Per-transaction there are 1 + connect_attempts_max_retries = 4 attempts.

Attempt Txn fail_count after marked DOWN?
1 1 0 no
2 1 0 no
3 1 0 no
4 1 1 (end of txn) no
5 2 1 no
6 2 1 no
7 2 1 no
8 2 2 (end of txn) no
9 3 2 no
10 3 2 no
11 3 2 no
12 3 3 ≥ 3 yes

And because select_best_http() returns info[0] unconditionally for single-address records
(#12880), every one of those 12 attempts actually hits the network. Even after the IP is marked
DOWN, subsequent requests keep trying it because the single-address code path ignores down-state.

Later behavior — IP marked DOWN after 4 connect attempts (1 failed transaction).

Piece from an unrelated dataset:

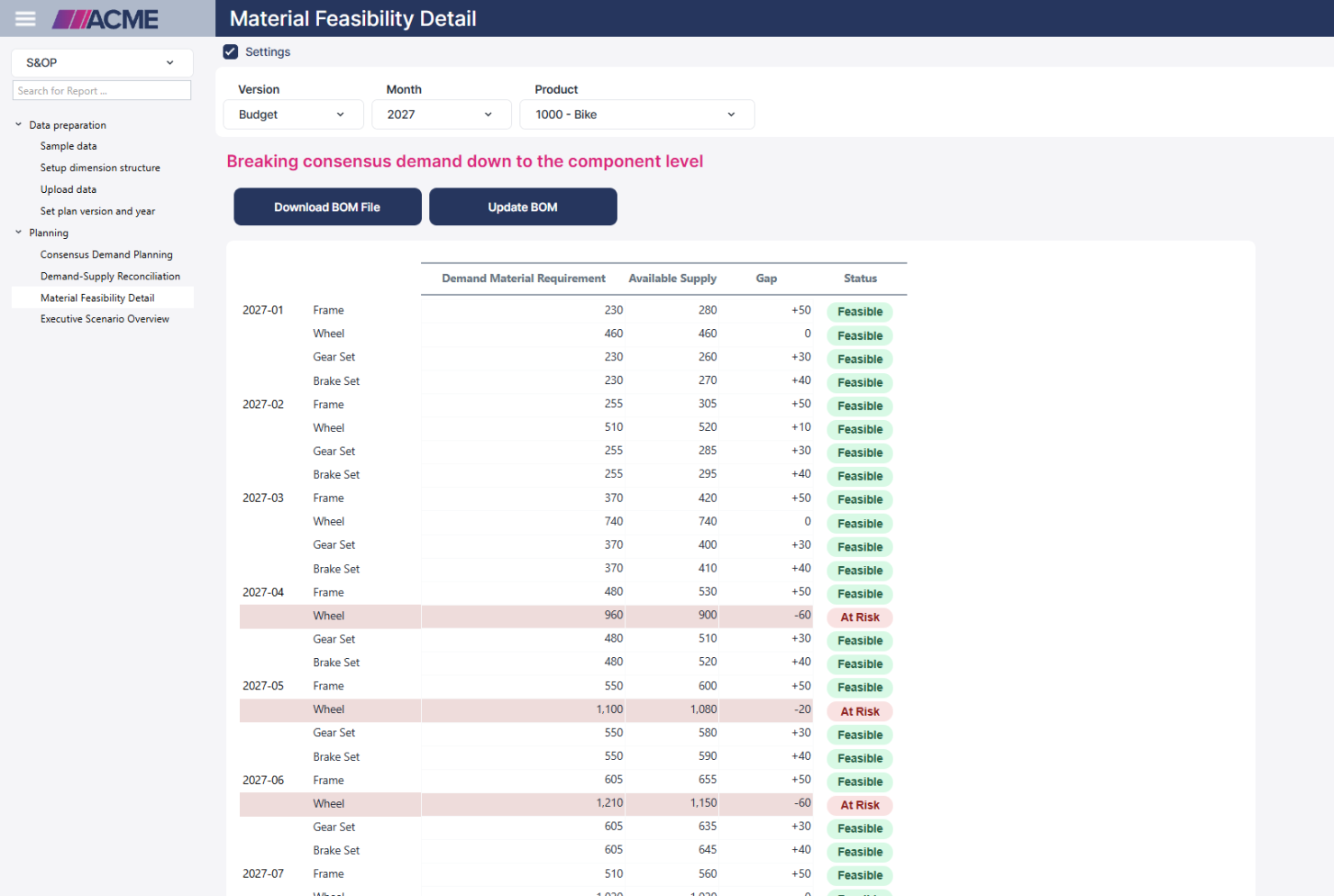Collapse the Planning section chevron
Image resolution: width=1334 pixels, height=896 pixels.
18,233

Why: do_hostdb_update_if_necessary() is now called after each failure in
handle_response_from_server(), so fail_count increments once per attempt. The threshold is
max_retries + 1 = 4 (for an UP target). Per-transaction there are still 1 + max_retries = 4
attempts, so the threshold is reached on the last attempt of the first failed transaction.

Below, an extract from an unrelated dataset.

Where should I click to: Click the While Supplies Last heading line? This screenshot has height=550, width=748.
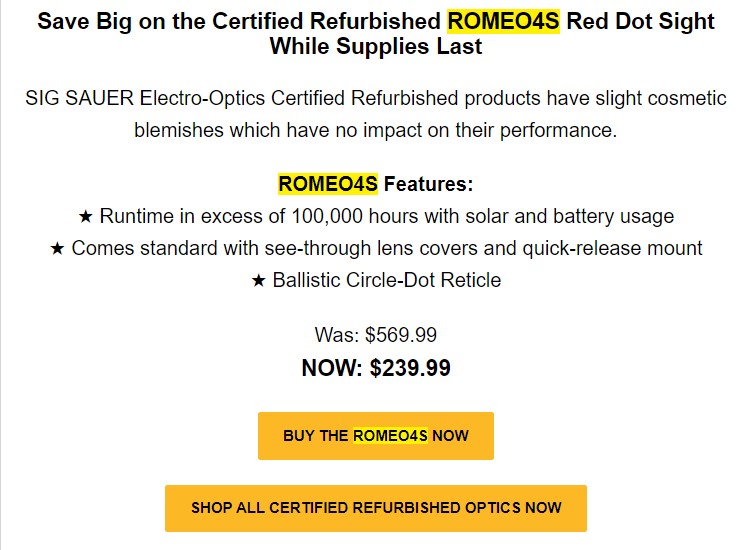(375, 47)
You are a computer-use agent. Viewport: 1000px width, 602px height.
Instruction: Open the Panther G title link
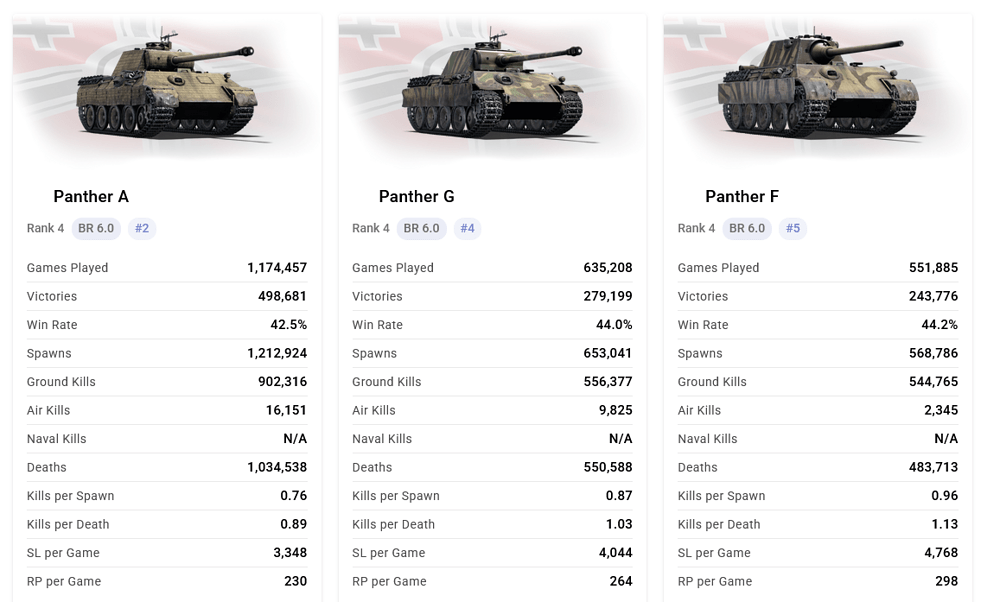coord(417,196)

Attempt Txn fail_count after marked DOWN?
1 1 1 no
2 1 2 no
3 1 3 no
4 1 4 ≥ 4 yes

Subsequent requests within fail_window (60s): select_best_http() now honors down-state for
single-address records, so HostDB lookup returns nullptr and the SM reports OriginDown
immediately — zero connect attempts.

After fail_window elapses, the entry is SUSPECT. The next request gets
connect_attempts_max_retries_suspect_server + 1 = 2 attempts (1 probe + 1 retry). Success → UP;
failure → back to DOWN for another 60s.

Example 2 — Round-robin with one bad backend (A fails, B/C healthy)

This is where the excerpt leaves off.